Фрау Ковальская набросила Франциске на плечи свой вязаный шарф.
Шафхойтлин пригласил фрау Ковальскую на обязательный танец и увел ее в толпу танцующих.
— У вас милая жена, — сказала Франциска.
Язваук танцевал с девушкой, светлая коса которой раскачивалась, как маятник.
Ковальский, по-видимому, охотно говорил о своей жене.
— Ангел, — сказал он. Много лет она руководила домом для сирот. Сирот не в обычном смысле этого слова: их родители сбежали на Запад, бросив детей на произвол судьбы, одних в вокзальном зале ожидания, других в пустой квартире, где их нашли соседи, больных, умирающих с голоду, по уши в грязи, — И всем она была матерью! — гордо произнес Ковальский. — В Нейштадте она должна была возглавить дом для престарелых, но его перестроили в гинекологическую клинику, так как в новых домах не было ни одного пенсионера, ни одной старушки, зато огромное количество новорожденных — подлинный взрыв, детский бум, — и Ковальский разразился драматическим и язвительным смехом по адресу профессора Панкраца. — Теперь она работает с трудновоспитуемыми детьми. С чем только она не сталкивается! С какими обстоятельствами! И всегда теневые стороны жизни…
— Но она выглядит такой счастливой, — заметила Франциска, говорившая лишь то, что чувствовала, — в этом мире она как у себя дома.
По его крупному лицу пробежала тень, он молчал. Они никогда не говорили о своем сыне, хотя у них достало бы сил говорить о нем, не демонстрируя, как медаль, свою скорбь. Страдание стало частью их жизни, столь же естественной, как кусок клеточной ткани, не та острая боль, которую необходимо каждый день заглушать заново, работой хотя бы. Они не воздвигли ему алтарь, его фотографию не украшали ни цветы, ни черные ленты. Неугомонный двенадцатилетний мальчуган, будущий конструктор невиданных мостов через Ла-Манш и Гибралтарский пролив. Он умер на глазах своих товарищей, видевших, как, спрыгнув с трамплина, он сделал в воздухе сальто, видели его поджарое, блестящее от пота мальчишеское тело, вниз головой прорезавшее хлористо-зеленую водную гладь, и несколько мгновений ждали его крика на другом конце бассейна, победного крика, но так его и не услышали.
Когда жена возвратилась к столу, выражение лица Ковальского изменилось, он прорычал:
— Извини, должен покружиться с малюткой. — Мощными руками каменщика он почти нес Франциску по сверкающему паркету.

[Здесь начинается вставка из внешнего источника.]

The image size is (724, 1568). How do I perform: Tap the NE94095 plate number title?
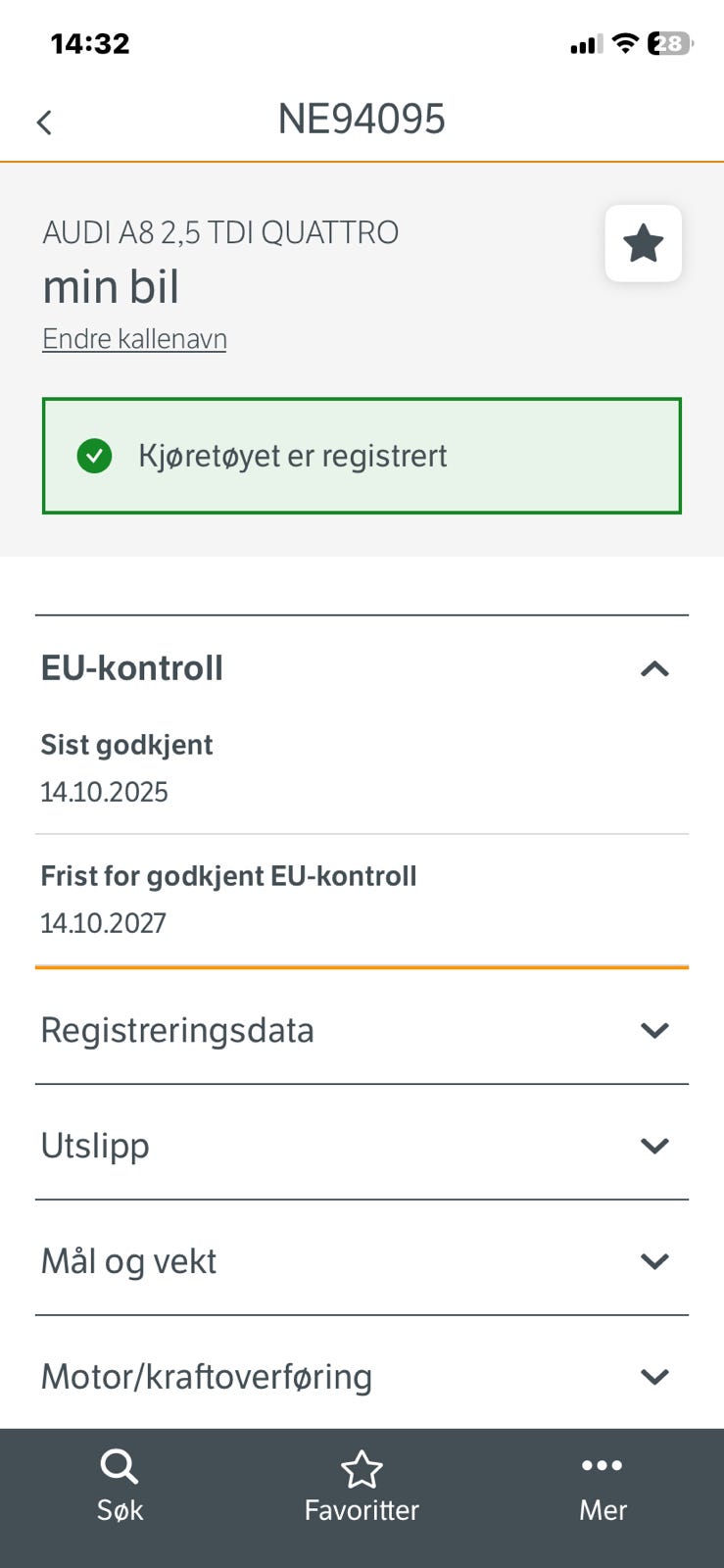[362, 120]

Танцуя, она взяла цветок из вазы на пустующем столике и, склонившись перед фрау Ковальской, сказала: «Для вас». Она принесла ей свое почтительное уважение, свое сердце, жаждущее кем-то восторгаться. Фрау Ковальская, не жеманясь, заткнула цветок за ухо. Франциска покраснела и, улыбаясь, сказала:
— Однажды наш учитель математики, войдя в класс, бросил девочкам розу. «Самой красивой!» — сказал он. Произошла настоящая свалка… Забавный старикан! Мальчишкам он импонировал, так как отлично исполнял упражнения на турнике, не вынимая изо рта сигары… Мунго, король обезьян — так называло его множество поколений школьников… Он курил также на уроках, а если читал газету, то проделывал дырку, как учитель в том фильме…
— Наш тоже был ничего себе тип, — включился Язваук, — обрубок, карлик, уже за пятьдесят, — но Ковальский перекричал Язваука и оркестрантов, старавшихся в поте лица превратить «Down by the riverside»[36] в невообразимую истерическую какофонию. У него в запасе был учитель латинского языка, штудиенрат, одержимый кантианец и мастер метко швырять куски мела, связки ключей, словари (мишенью, конечно, была голова ученика по фамилии Ковальский). Теперь рассказывали все сразу, перебивая друг друга, школьные истории.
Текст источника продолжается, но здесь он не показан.